((
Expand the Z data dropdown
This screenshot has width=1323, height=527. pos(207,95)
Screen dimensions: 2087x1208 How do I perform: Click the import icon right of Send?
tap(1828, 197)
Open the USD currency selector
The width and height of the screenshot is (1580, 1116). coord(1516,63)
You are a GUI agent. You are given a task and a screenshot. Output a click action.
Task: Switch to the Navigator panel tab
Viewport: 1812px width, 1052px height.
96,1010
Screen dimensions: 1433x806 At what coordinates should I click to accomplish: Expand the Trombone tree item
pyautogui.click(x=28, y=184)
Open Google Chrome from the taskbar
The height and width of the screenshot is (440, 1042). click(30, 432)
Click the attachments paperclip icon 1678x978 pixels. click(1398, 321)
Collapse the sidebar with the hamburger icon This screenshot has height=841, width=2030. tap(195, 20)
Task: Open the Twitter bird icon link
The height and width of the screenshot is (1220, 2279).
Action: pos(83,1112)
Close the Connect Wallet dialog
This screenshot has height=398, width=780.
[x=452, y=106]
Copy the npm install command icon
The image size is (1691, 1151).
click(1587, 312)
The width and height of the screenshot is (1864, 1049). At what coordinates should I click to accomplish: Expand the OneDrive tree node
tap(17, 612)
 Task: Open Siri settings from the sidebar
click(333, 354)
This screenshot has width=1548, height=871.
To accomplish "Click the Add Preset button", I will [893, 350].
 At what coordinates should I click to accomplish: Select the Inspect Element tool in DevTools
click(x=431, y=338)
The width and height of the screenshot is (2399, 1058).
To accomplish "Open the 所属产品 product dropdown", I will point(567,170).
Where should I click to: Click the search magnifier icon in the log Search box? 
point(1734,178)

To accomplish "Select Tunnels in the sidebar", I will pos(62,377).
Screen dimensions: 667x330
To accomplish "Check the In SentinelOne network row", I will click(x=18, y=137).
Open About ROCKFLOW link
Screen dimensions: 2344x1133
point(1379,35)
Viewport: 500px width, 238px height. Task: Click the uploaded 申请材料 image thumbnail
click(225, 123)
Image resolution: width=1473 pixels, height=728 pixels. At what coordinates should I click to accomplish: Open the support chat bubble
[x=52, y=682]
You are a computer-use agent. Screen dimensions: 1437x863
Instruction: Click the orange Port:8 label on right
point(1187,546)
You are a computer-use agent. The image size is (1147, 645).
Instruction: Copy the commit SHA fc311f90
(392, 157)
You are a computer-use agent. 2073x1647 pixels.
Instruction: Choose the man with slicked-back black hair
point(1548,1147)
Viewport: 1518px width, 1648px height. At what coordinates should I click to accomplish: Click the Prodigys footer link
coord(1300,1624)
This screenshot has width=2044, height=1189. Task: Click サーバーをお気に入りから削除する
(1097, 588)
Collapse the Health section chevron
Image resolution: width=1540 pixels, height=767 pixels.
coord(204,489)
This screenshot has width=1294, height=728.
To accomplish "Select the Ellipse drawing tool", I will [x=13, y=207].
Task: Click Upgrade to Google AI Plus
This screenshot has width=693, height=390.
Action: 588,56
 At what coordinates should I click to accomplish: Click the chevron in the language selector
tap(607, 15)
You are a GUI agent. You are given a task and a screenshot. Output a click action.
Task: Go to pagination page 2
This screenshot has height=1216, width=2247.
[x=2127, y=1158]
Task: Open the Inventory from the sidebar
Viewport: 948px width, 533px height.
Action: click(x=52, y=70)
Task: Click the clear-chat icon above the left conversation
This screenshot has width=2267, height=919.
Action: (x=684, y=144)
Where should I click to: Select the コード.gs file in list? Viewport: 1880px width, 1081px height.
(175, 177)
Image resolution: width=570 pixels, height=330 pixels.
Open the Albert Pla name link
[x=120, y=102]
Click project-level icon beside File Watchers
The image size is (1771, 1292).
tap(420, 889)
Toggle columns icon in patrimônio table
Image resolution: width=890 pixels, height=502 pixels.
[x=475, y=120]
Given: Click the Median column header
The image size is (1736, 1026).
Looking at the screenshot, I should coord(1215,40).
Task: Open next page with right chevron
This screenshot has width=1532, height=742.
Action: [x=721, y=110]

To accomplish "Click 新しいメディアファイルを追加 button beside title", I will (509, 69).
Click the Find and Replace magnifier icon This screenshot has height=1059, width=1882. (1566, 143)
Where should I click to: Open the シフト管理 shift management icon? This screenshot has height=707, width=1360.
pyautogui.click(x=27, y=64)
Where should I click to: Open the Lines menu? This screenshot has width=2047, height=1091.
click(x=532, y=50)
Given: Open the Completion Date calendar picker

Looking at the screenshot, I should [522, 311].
))
* EXERCISE AIM
What is needed is each line from the records with the word "agent" in it.

* EXPECTED OUTPUT
You are a GUI agent. You are given a task and a screenshot. Output a click action.
You are a computer-use agent. Screen dimensions: 1437x863
You are a computer-use agent. The image size is (1147, 645).
You are a computer-use agent. 2073x1647 pixels.
You are a GUI agent. You are given a task and a screenshot. Output a click action.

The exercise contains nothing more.